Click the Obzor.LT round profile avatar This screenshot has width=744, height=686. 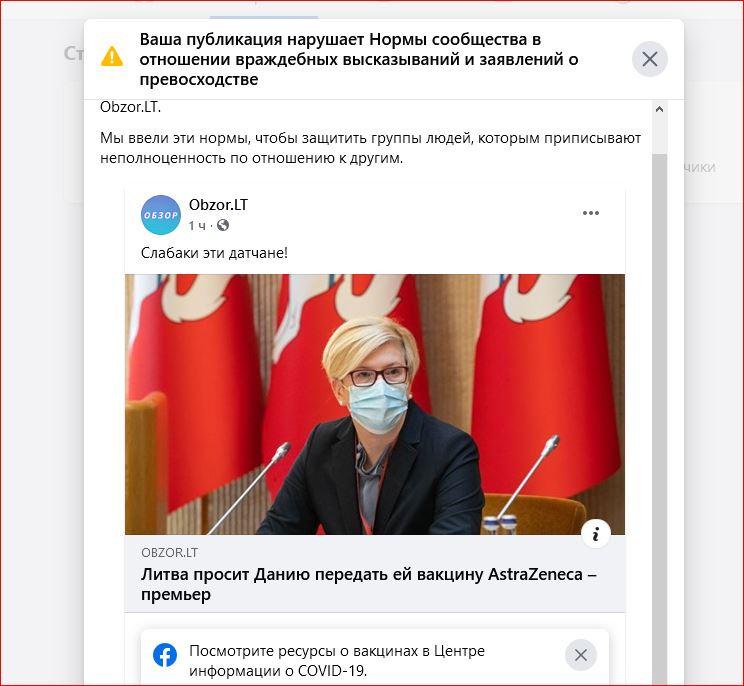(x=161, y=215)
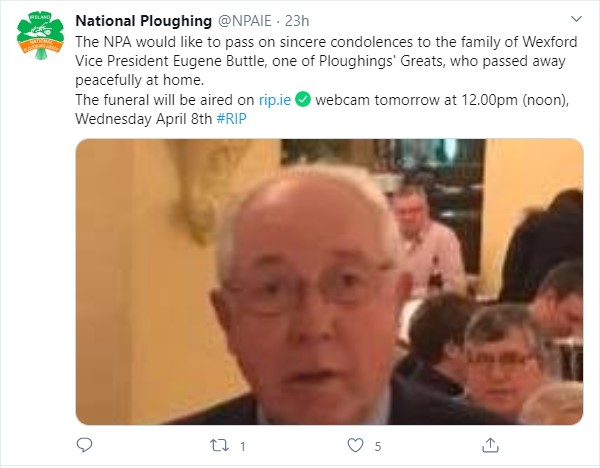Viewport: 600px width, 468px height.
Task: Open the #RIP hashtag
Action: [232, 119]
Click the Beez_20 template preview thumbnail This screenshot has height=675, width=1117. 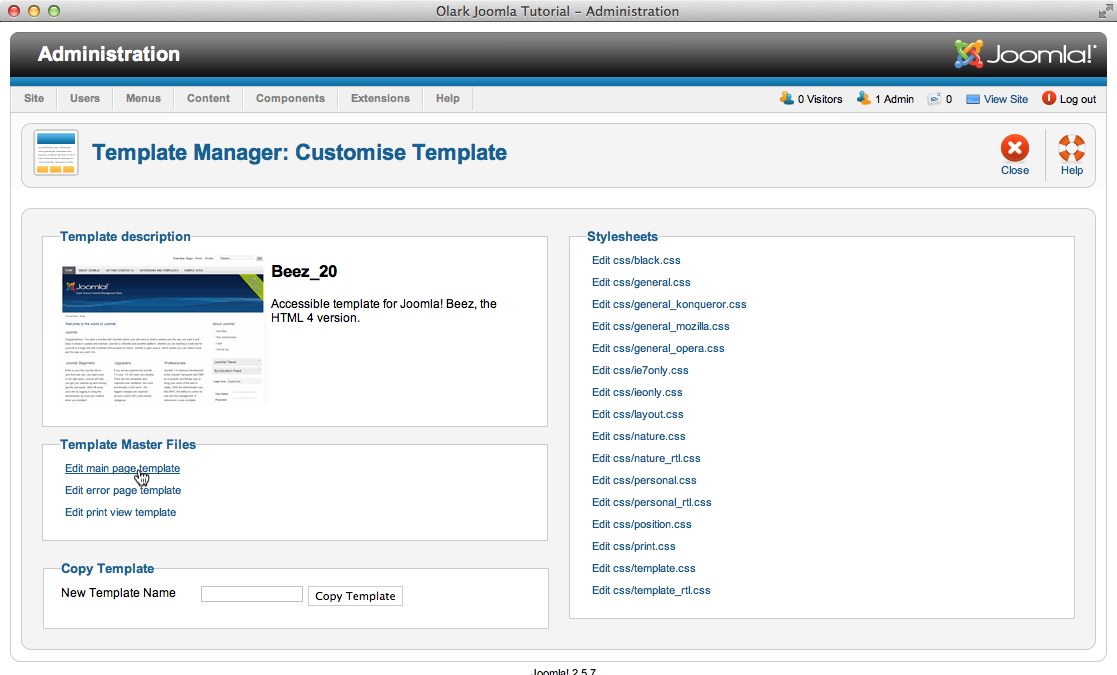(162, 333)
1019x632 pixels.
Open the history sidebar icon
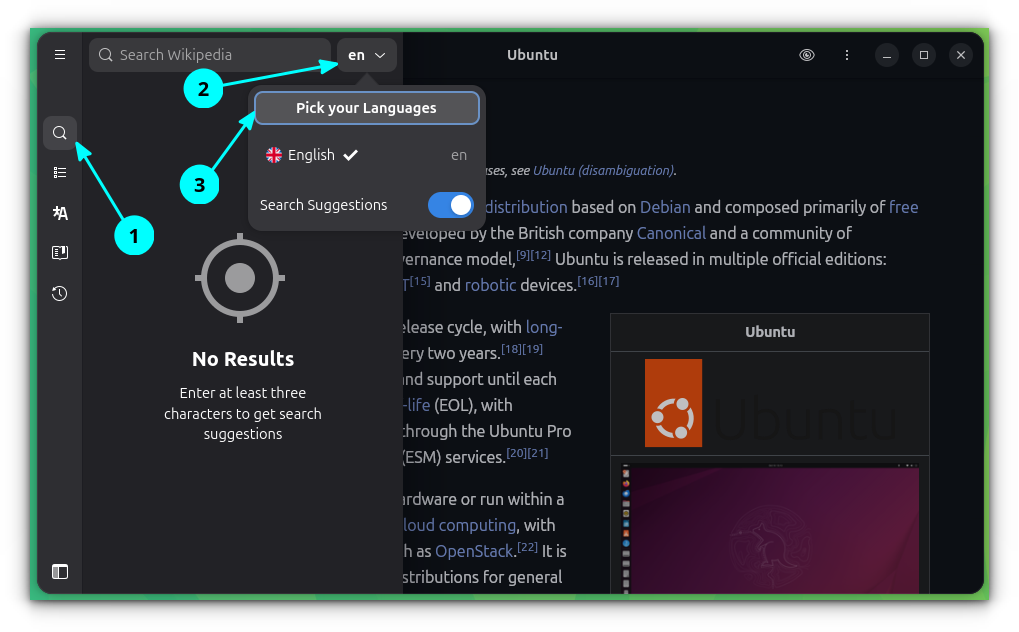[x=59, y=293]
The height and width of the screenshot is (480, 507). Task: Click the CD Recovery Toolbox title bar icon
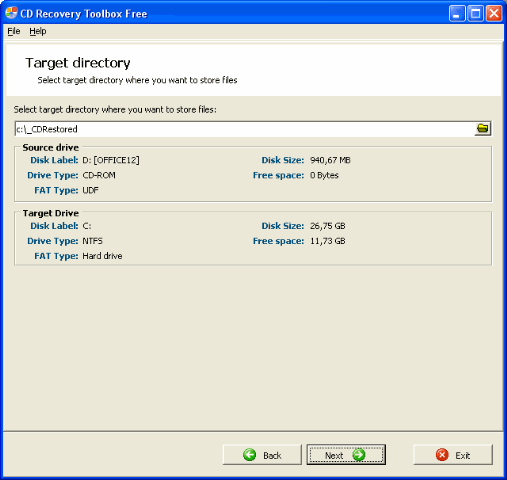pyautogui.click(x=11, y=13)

=-=-=-=-=

PROBLEM REQUIREMENTS: Exclude all pictures and reproduce exactly the lines from the one containing "Open the history sidebar icon" through the final line of the entries above.

RESPONSE AREA:
Open the history sidebar icon
[x=59, y=293]
The height and width of the screenshot is (480, 507). Task: Click the CD Recovery Toolbox title bar icon
pyautogui.click(x=11, y=13)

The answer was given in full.